The onset of the Second World War – and the resulting ten-year hiatus in Woolworths store openings – meant that no more Cornish stores opened until the 1950s, with the aforementioned Launceston and Redruth quickly followed by Truro (#836).
Here, again, Poundland has taken advantage of the opportunity presented by Woolworths’ demise. It initially took over the whole of the large ex-Woolworths site on a short-term lease, with the intention of taking a smaller unit on a more permanent basis once the property was divided up. Its store now occupies the building’s prime frontage at 13-15 Princes Street (which clearly predates Woolworths’ arrival), while the Lemon Quay side has been taken over by Cotswold Outdoor.
In St Ives (#863), another expanding outdoor retailer – Mountain Warehouse – has taken over part of the space vacated by Woolworths at 35-37 Fore Street.
The five-storey property is quite unusual for an ex-Woolworths in that it’s built into a steep hillside with access on two sides; this has allowed it to be divided in half horizontally following Woolies’ closure, but with both the upper and lower units retaining street-level access.

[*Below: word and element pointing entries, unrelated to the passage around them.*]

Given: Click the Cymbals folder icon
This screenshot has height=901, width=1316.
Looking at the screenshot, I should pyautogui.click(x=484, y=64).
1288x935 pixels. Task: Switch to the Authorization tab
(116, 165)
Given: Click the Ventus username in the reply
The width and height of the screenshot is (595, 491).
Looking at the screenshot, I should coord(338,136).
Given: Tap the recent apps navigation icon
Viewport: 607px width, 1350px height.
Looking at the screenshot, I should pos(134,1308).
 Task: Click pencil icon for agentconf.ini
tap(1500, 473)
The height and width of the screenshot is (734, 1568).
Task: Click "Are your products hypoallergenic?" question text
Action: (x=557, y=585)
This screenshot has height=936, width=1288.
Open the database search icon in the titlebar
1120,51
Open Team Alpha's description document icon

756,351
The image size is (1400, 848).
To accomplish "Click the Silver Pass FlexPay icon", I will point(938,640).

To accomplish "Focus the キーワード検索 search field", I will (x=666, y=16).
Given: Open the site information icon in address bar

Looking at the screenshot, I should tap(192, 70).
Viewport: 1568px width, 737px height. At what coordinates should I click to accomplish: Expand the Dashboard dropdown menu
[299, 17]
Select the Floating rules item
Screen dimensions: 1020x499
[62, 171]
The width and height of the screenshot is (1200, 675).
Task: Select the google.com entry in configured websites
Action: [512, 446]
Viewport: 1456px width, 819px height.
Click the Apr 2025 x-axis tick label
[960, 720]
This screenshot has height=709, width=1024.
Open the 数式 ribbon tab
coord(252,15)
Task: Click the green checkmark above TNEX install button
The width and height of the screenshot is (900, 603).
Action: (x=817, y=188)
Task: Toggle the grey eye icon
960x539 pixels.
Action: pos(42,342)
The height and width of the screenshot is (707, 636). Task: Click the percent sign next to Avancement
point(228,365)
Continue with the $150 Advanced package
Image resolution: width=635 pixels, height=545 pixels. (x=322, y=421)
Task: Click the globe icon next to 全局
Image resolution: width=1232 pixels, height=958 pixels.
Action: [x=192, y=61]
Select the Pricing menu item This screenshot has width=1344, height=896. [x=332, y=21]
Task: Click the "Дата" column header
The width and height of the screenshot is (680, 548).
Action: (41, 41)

While Mountain Warehouse on the second and third floors fronts the busy shopping thoroughfare of Fore Street, the two-storey harbourside unit below houses Pizza Express (still under construction when I visited, but now completed).
Reduth’s Big W aside, the final Woolworths to open in Cornwall was the store in the attractive town of Helston (#920), in 1956. Located at 31-33 Coinagehall Street, the property was only empty for a few months before being taken over by The Original Factory Shop in July 2009.
So, of the ten Cornish Woolworths stores that closed following Woolworths’ collapse, only the one in Falmouth remains vacant – but with a ground-floor sales area of 6,864 sq ft, the store isn’t so huge that it should be putting off potential occupants.
With many of the takers of Woolies stores elsewhere in the county not yet represented in Falmouth, local traders and shoppers will surely be hoping that Poundland, Poundstretcher or The Original Factory Shop steps in to the breach before long.